London —June 18th, 1823
Death had officially come to Mayfair. Richard Penlerick, Duke of Newlyn, and his Duchess were buried, and the funeral witnessed by the ton’s finest that morning in the hopes of bringing closure to the tragedy that had stunned their exalted world a week earlier: a peer—a duke, no less—and his wife, stabbed to death in an alley after an evening theatre performance.
Eaton Falmage, Marquess of Lynford, closed the front door behind the last of the funeral guests, wishing he could just as easily shut the door on the week’s horror for the sake of those who remained within the Newlyn town house on Portland Square. But for them the journey into grief was only just beginning. Now that the pageantry of death was over, the real mourning could commence, as he and those closest to the Penlericks could give free rein to their emotions.
Eaton found that inner circle, a collection of friends he’d known and loved since childhood, gathered in the library, a male conclave of power and strength, both of which had been lent unreservedly this week to Vennor Penlerick, the heir.
Vennor stood by the sideboard, pouring brandies, a rare blond in a room full of dark-haired men. He glanced in Eaton’s direction, his eyes asking the question.
‘Yes, they are all gone,’ Eaton offered in low tones. ‘I had the servants sweep the halls for stragglers.’ He gripped Vennor’s arm in a gesture of assurance. ‘We are entirely alone. At last.’
The week had been nightmarish for all of them, but none so much as Vennor, and it showed. Despite his immaculate grooming, Vennor bore the unmistakable signs of strain and grief. To lose one’s parents without warning, even at twenty-eight, was devastating. Vennor had been strong all week, the ideal heir, the consummate host to those who’d imposed their company and their own grief. Eaton took both the glasses. ‘Come, sit, you needn’t be on display with us.’
The group had gathered around the cold hearth. Someone, Inigo perhaps, had culled chairs from about the room and arranged them in one central place to accommodate the group known throughout the ton as ‘the Cornish Dukes’: heirs from four long-standing ducal families whose patriarchs had grown up together in the wilds of Cornwall and in turn so had their four sons. The bond between those fathers and their sons was legendary, as was their loyalty to one another.
That impressive connection had been on view throughout the week for all of London to see, as if to say ‘let no one doubt there are no lengths to which we would not go for one another’. The fathers had taken their leave discreetly a half an hour ago to give the four friends privacy to grieve together, as they would no doubt be doing themselves at another undisclosed location. They had lost their dear friend just as Eaton and the others had lost a man they’d looked upon as an uncle and mentor but Vennor had lost a father and a mother all in one blow.

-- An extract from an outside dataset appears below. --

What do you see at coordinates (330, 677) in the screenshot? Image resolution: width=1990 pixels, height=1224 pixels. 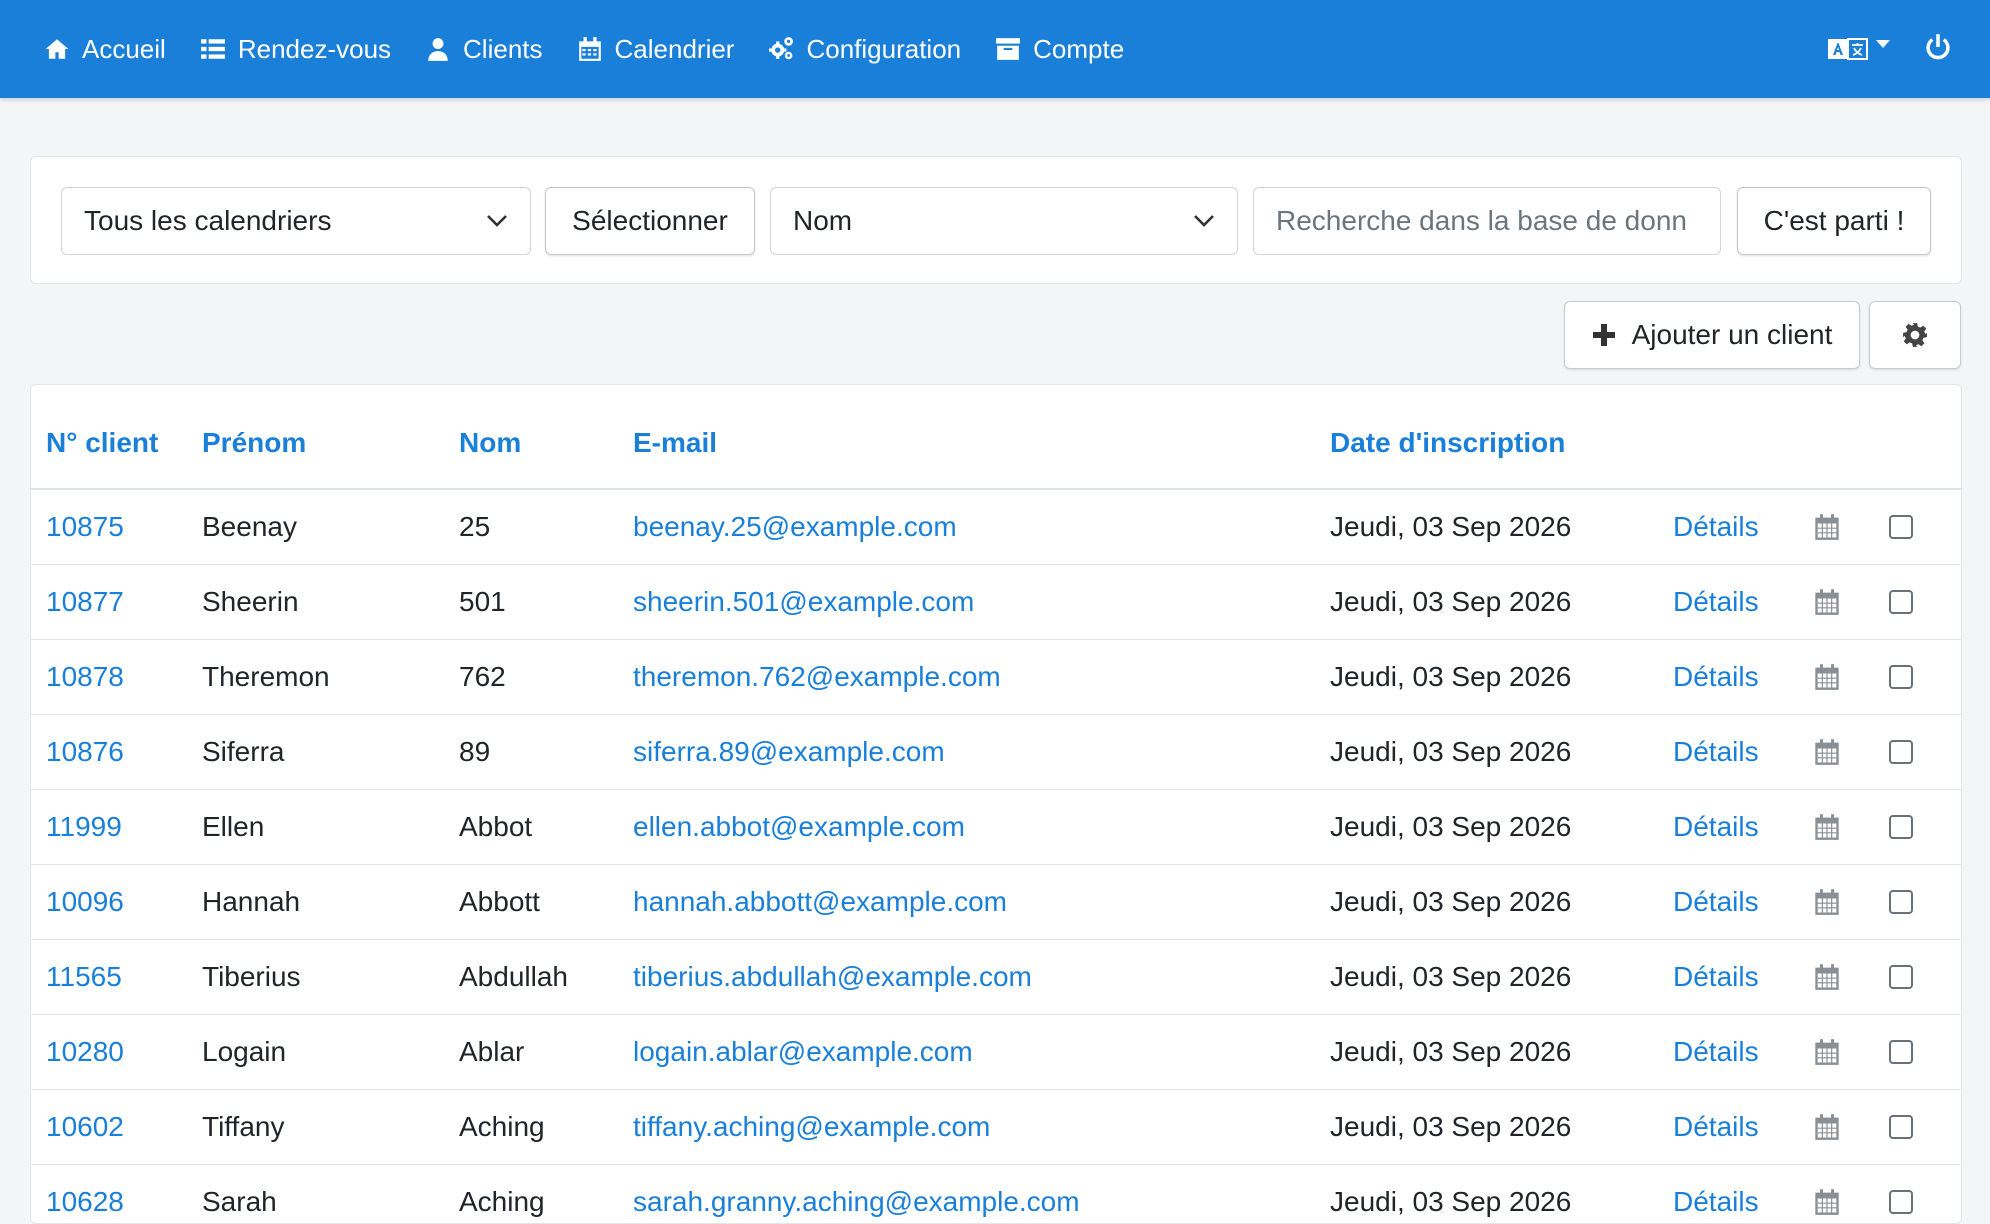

‘Thank you, Eaton. I’m glad the guests are gone.’ Vennor took the brandy and slumped into the chair beside Inigo. He favoured them with a tired smile. ‘I had no idea my father’s friends possessed so many daughters of a certain age. I knew it would happen, of course. I just thought people might have the decency to queue up after a period of mourning. I don’t think I can tolerate one more offer of marriage wrapped in a condolence. I can’t bear to hear one more time that my father was a good man who’d want me to look to the future as soon as possible. Dear lord, some of them weren’t even subtle about the fact that I’m an only child and the Penlerick nursery is a veritable ghost town in immediate want of infants.’ There was none of the usual humour underlying Vennor’s words. There was only anger today, as well there should be. The deaths of Richard Penlerick and his wife were violent, senseless crimes.
Eaton’s chest tightened at the thought. Thank God it hadn’t been his own father in that alley. The guilt of such a sentiment gripped him, as did the reality. It hadn’t been his father yet. One day, though, it would be; an accident, old age, God willing not a crime, but the terrible moment would come. Not just for him, but for all of them. Eaton looked about his circle of friends: dark-haired, strong-jawed Cassian, heir to the Duke of Hayle, enigmatic Inigo, Boscastle’s scion with the pale blue Boscastle eyes handed down from generations of Boscastle Dukes. Were they thinking the same? That this scene would be re-enacted in variation three more times as each of them assumed the titles to which they’d been raised? They would all lose their fathers. It was an inherently deadly business being a duke’s son.
The morbid aspect of that ‘business’ had Eaton staggering emotionally as much as the visceral quality of the murder had him reeling, along with the rest of the haut ton. If a duke could be murdered in cold blood at the theatre, no one was safe. People did not like reminders of their mortality. Rich people especially.